Up to and including the line with "Expand the Subtool section", output the records exactly as they appear.

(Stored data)
· · · · · · ·

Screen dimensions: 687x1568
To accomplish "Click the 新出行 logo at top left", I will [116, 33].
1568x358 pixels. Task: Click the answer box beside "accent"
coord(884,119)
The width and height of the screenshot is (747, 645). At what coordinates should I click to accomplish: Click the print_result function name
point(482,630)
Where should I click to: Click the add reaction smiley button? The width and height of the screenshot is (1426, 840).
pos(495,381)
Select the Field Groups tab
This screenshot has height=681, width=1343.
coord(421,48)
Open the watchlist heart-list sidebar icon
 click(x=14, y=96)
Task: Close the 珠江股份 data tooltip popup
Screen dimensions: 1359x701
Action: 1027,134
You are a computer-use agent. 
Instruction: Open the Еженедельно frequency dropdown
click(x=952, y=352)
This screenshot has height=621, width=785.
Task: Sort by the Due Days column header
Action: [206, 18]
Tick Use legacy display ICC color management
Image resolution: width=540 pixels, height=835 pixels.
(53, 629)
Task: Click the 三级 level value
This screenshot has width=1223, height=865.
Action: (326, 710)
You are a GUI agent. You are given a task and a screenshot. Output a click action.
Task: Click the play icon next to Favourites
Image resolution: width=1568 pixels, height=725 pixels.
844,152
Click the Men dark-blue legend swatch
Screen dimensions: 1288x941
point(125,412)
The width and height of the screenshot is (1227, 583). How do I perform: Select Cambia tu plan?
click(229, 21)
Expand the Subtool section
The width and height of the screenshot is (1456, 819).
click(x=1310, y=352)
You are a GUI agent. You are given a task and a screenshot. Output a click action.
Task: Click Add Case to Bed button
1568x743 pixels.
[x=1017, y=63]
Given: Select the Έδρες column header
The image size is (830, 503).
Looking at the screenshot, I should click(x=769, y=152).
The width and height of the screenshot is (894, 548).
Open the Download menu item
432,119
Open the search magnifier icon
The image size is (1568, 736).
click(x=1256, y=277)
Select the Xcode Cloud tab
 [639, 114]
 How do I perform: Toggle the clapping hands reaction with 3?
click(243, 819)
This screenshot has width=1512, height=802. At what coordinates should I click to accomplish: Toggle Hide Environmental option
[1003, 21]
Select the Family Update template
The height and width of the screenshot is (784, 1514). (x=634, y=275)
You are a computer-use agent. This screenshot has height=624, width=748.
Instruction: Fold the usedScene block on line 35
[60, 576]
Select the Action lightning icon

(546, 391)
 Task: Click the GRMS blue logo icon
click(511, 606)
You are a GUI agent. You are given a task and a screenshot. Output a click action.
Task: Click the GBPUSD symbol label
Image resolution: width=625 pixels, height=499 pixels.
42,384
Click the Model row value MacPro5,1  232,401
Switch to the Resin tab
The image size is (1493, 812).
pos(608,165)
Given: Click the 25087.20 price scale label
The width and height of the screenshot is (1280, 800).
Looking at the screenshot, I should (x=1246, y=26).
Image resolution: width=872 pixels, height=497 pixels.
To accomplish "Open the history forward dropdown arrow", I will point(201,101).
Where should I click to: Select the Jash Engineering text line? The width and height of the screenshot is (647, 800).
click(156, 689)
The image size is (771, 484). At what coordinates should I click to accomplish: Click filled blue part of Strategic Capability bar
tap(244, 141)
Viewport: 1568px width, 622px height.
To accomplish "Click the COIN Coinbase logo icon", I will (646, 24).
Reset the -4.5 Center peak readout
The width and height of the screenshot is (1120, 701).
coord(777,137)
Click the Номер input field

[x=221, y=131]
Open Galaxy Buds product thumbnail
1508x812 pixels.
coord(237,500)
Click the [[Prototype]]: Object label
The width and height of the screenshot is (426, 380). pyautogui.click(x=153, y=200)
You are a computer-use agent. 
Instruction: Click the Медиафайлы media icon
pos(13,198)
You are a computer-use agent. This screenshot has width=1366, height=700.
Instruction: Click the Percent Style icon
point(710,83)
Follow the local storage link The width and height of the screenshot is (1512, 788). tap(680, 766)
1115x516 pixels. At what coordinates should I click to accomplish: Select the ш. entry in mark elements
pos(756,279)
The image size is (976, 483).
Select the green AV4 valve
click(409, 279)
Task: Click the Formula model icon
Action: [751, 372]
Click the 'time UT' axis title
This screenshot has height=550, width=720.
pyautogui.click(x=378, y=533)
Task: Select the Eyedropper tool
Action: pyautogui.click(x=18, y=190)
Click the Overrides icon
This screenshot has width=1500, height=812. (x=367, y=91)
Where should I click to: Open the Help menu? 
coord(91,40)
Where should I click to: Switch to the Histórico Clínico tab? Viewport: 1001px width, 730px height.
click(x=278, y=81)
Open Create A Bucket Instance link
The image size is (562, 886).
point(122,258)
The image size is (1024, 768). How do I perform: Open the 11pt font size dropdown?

· · · · · · ·

### ANSWER TO THE PROBLEM
Screen dimensions: 687x1568
To accomplish "Click the 新出行 logo at top left", I will [116, 33].
1568x358 pixels. Task: Click the answer box beside "accent"
coord(884,119)
The width and height of the screenshot is (747, 645). At what coordinates should I click to accomplish: Click the print_result function name
point(482,630)
Where should I click to: Click the add reaction smiley button? The width and height of the screenshot is (1426, 840).
pos(495,381)
Select the Field Groups tab
This screenshot has height=681, width=1343.
coord(421,48)
Open the watchlist heart-list sidebar icon
 click(x=14, y=96)
Task: Close the 珠江股份 data tooltip popup
Screen dimensions: 1359x701
Action: 1027,134
You are a computer-use agent. 
Instruction: Open the Еженедельно frequency dropdown
click(x=952, y=352)
This screenshot has height=621, width=785.
Task: Sort by the Due Days column header
Action: [206, 18]
Tick Use legacy display ICC color management
Image resolution: width=540 pixels, height=835 pixels.
(53, 629)
Task: Click the 三级 level value
This screenshot has width=1223, height=865.
Action: (326, 710)
You are a GUI agent. You are given a task and a screenshot. Output a click action.
Task: Click the play icon next to Favourites
Image resolution: width=1568 pixels, height=725 pixels.
844,152
Click the Men dark-blue legend swatch
Screen dimensions: 1288x941
point(125,412)
The width and height of the screenshot is (1227, 583). How do I perform: Select Cambia tu plan?
click(229, 21)
Expand the Subtool section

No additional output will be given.